Introduction
Multiple sclerosis (MS) is a
chronic inflammatory demyelinating disease of the central nervous system
(CNS)
that
afflicts approximately 2.5 million people worldwide(Baecher-Allan,
Kaskow & Weiner, 2018; Goverman, 2009). MS lesions can emerge in the
whole CNS and are most easily observed in the white matter as focal
regions of inflammation and demyelination(Reich, Lucchinetti &
Calabresi, 2018). The well-defined cause of MS still remains elusive
now, although genetic susceptibility and environmental factors have been
associated with the MS occurrence(Ascherio, 2013; Dendrou, Fugger &
Friese, 2015a). MS is the leading cause of disability in young adults,
resulting in serious socioeconomic consequences for the individual
patient and for society (approximately $10 billion in United
States)(Adelman, Rane & Villa, 2013; Holland, Schneider, Rapp & Kalb,
2011; Jennum, Wanscher, Frederiksen & Kjellberg, 2012). Therefore,
development of innovative therapeutic is an urgent need to improve the
clinical benefit and life quality for MS patients.
MS is widely considered to be an inflammatory T-cell-mediated autoimmune
disease of CNS(Ridderstad Wollberg et al., 2014). In clinical MS and EAE
model, immune system T leukocytes transmigrate from the bloodstream into
the CNS to assault the myelin sheath surrounding nerve fibers(Zozulya &
Wiendl, 2008). Autoreactive T cells indiscriminately recognize CNS
antigens play a critical pathogenic role in the induction of CNS
inflammation and demyelination, and thereby in the progression of
neurological function deficit and physical disability(T Hart &
Massacesi, 2009).
In
clinical, increased population of activated T cells against the myelin
were observed in MS patients compared to healthy human. Autoreactive
CD4+ T cells were considered as the key driver events
in EAE models, indicating important immunopathologic features of
MS(Dendrou, Fugger & Friese, 2015a). Currently, increasing animal
experiment results and clinical trials data of MS demonstrate that
CD8+ T-cells may also contribute to inflammation
sustaining and tissue destruction in MS(Friese & Fugger, 2005; Lassmann
& Bradl, 2017). Collectively, T lymphocytes have emerged as important
players in the pathogenic mechanism of CNS autoimmune inflammation,
representing a promising therapeutic target of MS.

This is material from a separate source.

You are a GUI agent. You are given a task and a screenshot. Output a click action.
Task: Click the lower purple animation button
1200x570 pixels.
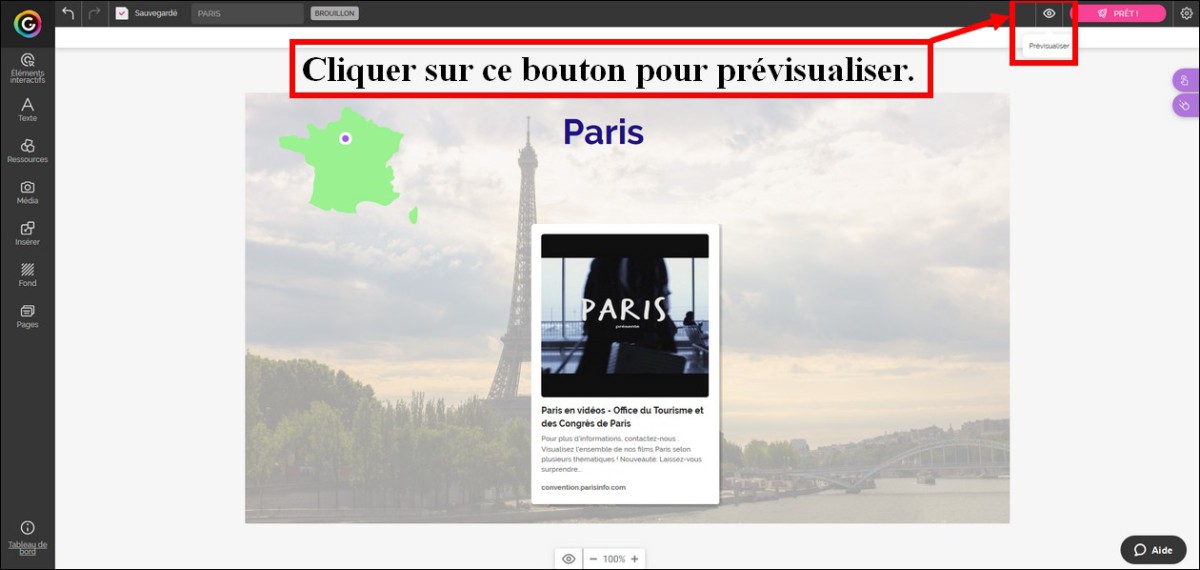(x=1183, y=104)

Human Dihydroorotate dehydrogenase
(DHODH) is a rate-limiting enzyme in the de novo pyrimidine
biosynthesis pathway. DHODH binds to flavin mononucleotide (FMN)
cofactor in conjunction with ubiquinone to catalyze the oxidation of
dihydroorotate to orotate(Löffler, Jöckel & Schuster, 1997;
Munier-Lehmann, Vidalain, Tangy & Janin, 2013; Sykes et al., 2016).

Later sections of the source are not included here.